Chapter 9 Writing good quality code

This section provides standards for best practice in writing R code. This is one of the most important aspects of coding; it allows you to write code which is easy to use, develop or maintain, simple for other people to read and less prone to errors and bugs.

9.1 Best practice in code

Unlike Python, R does not have a single “best practice standard” for writing code. The below is not intended to be an exhaustive list, and merely highlights the most common and/or problematic issues that learning R coders are likely to encounter, and the best practice alternatives to them. For a full list of commonly accepted best practice, see the Tidyverse Style Guide.

9.1.1 Assigning variables

Variables can be assigned in multiple different ways in R, the most common using = or <-. Good practice is to only ever use the arrow when assigning variables, leaving = for assigning arguments in functions only.


##Bad; assigning using =
a = 4
vector = seq(from = 1, to = 10, by = 2)

##Good; assigning using <-, using = for function arguments only
a <- 4
vector <- seq(from = 1, to = 10, by = 2)

You can use the RStudio shortcut alt + - to insert an arrow in your code.
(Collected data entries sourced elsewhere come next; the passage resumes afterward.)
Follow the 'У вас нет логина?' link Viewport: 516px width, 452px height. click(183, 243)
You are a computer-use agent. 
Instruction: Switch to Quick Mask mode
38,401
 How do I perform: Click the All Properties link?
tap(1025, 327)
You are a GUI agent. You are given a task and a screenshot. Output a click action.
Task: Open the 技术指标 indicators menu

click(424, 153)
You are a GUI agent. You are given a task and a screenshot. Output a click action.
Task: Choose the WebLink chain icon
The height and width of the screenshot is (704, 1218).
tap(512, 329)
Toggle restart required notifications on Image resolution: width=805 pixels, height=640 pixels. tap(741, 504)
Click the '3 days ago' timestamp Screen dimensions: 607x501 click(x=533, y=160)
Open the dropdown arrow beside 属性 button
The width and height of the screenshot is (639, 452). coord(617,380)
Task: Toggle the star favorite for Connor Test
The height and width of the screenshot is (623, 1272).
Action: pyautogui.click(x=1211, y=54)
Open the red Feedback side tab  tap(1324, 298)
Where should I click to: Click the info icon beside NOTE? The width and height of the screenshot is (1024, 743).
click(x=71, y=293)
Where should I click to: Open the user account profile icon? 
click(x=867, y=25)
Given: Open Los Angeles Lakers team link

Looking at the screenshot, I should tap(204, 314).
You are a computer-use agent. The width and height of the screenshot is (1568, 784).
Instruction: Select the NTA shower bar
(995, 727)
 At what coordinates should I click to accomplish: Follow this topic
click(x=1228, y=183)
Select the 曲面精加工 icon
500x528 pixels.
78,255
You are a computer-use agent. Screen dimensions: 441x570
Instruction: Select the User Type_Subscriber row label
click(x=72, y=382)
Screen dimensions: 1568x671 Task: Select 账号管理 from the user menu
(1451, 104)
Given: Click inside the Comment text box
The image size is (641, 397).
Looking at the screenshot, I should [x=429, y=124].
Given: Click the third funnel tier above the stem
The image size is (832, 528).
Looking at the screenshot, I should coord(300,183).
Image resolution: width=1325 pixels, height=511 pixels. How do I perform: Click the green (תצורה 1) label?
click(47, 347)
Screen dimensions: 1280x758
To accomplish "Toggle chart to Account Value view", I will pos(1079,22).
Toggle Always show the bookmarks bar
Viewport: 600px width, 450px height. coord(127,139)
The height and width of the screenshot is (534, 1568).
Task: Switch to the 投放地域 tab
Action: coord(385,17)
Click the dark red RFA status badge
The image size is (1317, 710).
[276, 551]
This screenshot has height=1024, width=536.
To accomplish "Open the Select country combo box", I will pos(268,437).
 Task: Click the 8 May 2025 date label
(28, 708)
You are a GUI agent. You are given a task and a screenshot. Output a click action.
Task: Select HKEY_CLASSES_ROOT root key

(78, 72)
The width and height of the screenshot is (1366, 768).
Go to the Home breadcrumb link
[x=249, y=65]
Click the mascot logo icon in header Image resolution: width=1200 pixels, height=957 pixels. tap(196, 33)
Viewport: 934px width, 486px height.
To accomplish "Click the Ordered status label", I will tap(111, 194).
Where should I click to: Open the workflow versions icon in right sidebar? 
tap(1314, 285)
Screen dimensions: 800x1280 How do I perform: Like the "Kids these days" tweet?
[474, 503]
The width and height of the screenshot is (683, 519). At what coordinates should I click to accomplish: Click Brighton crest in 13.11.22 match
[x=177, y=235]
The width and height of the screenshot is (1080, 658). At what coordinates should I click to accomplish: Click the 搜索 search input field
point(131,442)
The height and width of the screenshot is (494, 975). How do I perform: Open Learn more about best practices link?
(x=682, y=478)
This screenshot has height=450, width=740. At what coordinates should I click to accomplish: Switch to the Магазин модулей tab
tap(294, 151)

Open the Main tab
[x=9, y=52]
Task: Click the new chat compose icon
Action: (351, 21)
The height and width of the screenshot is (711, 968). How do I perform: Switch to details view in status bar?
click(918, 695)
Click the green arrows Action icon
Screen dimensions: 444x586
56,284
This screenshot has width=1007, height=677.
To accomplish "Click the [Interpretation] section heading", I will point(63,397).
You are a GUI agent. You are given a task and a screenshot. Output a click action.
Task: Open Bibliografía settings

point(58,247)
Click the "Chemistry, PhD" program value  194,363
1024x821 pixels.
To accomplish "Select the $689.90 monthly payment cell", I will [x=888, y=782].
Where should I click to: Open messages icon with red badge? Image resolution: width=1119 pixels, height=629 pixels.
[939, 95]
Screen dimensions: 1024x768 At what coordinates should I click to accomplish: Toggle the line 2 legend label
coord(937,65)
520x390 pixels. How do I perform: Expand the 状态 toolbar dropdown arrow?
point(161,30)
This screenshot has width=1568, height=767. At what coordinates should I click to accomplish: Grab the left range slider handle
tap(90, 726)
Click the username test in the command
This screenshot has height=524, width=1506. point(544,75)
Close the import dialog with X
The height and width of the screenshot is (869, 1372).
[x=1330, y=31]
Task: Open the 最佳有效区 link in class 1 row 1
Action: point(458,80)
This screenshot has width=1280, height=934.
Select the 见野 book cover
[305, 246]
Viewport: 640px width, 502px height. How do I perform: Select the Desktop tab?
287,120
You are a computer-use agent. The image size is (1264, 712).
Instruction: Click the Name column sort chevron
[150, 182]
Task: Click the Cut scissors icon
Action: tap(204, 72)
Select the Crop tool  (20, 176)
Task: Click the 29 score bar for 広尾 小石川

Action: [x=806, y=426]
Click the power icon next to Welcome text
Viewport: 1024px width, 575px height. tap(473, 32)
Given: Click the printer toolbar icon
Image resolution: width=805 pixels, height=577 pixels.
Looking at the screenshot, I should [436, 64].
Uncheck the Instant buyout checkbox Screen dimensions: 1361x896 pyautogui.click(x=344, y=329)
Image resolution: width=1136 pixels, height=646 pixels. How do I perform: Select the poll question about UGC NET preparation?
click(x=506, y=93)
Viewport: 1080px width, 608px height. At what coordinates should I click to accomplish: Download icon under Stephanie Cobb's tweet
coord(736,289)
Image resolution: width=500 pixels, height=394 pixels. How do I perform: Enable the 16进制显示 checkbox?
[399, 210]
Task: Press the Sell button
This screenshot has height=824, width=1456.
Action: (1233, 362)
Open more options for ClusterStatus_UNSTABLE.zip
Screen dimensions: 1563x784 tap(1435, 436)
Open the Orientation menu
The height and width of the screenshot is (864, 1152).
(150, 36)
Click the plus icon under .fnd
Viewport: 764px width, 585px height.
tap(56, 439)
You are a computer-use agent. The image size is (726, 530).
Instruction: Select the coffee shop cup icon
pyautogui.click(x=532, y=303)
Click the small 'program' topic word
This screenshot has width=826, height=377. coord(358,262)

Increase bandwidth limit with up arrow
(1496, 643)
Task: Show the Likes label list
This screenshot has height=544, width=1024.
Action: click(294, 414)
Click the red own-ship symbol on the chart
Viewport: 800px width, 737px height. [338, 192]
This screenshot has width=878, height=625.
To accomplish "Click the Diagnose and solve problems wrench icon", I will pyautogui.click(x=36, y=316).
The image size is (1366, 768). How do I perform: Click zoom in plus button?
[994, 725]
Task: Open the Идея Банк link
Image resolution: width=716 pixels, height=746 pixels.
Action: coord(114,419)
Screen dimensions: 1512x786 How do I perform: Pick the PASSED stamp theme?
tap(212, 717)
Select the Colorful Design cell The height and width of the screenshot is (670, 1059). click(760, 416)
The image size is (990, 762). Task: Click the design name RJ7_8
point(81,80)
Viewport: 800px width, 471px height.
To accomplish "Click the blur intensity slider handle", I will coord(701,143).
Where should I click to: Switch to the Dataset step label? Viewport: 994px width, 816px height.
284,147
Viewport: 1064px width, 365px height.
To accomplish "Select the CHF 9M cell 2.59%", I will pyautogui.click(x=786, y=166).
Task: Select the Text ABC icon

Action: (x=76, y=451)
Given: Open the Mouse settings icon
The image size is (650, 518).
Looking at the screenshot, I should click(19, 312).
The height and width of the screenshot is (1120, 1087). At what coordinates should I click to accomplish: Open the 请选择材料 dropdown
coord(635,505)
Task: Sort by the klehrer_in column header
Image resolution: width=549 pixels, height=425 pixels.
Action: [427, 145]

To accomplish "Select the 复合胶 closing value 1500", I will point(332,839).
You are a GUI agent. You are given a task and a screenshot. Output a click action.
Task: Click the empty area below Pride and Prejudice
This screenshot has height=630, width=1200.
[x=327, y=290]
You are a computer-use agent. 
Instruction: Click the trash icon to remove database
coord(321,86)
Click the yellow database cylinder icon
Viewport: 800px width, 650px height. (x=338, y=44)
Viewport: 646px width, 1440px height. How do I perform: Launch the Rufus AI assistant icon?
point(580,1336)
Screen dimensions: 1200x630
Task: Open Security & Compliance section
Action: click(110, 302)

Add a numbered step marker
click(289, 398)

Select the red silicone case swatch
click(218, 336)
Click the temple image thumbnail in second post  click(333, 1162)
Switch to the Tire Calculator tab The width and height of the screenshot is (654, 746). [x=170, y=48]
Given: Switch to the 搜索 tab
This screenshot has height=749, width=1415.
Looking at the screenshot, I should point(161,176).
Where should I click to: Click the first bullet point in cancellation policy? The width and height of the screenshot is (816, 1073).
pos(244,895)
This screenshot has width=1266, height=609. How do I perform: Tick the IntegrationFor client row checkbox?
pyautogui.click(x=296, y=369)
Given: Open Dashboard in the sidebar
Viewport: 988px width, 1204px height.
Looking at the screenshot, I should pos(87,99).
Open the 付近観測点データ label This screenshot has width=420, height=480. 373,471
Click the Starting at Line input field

Assignment should only ever happen on the left (beginning) of any code, as assignment at the end is unexpected and easy to miss in code.


##Bad; assigning at the end
seq(from = 1, to = 10, by = 2) -> vector

##Good; assigning at the start
vector <- seq(from = 1, to = 10, by = 2)

9.1.2 Using package functions

It’s good practice to always specify the package associated with a function using the double colon notation:

select() #Bad
dplyr::select() #Good

pivot_longer() #Bad
tidyr::pivot_longer() #Good

This allows a user to understand the origin of each function at a glance, makes debugging easier and also prevents package conflicts.

9.1.3 Use of pipes

The “pipe” function %>% is taken from the {magrittr} package and is extensively used throughout the tidyverse (and this book!). It takes the object before the pipe and applies it as the first argument in the process after the pipe. Whenever you see a pipe within code, you can therefore read it as an and then statement. For example, the code below can be read as “take mtcars and then filter on the mpg column, and then select the disp and cyl columns.

mtcars %>% ##and then
  dplyr::filter(mpg > 20) %>% ##and then
  dplyr::select(disp, cyl)

Piped code therefore works in exactly the same way as standard nested code, but is significantly easier to read, particularly as you do multiple operations on the same dataset. Below is an example of the same operations carried out using nested code and also piped code:

#This code is nested and difficult to read and understand
 dplyr::summarise(dplyr::group_by(dplyr::filter(mtcars, am == 1), gear, carb, vs), disp = mean(disp, na.rm = TRUE)) 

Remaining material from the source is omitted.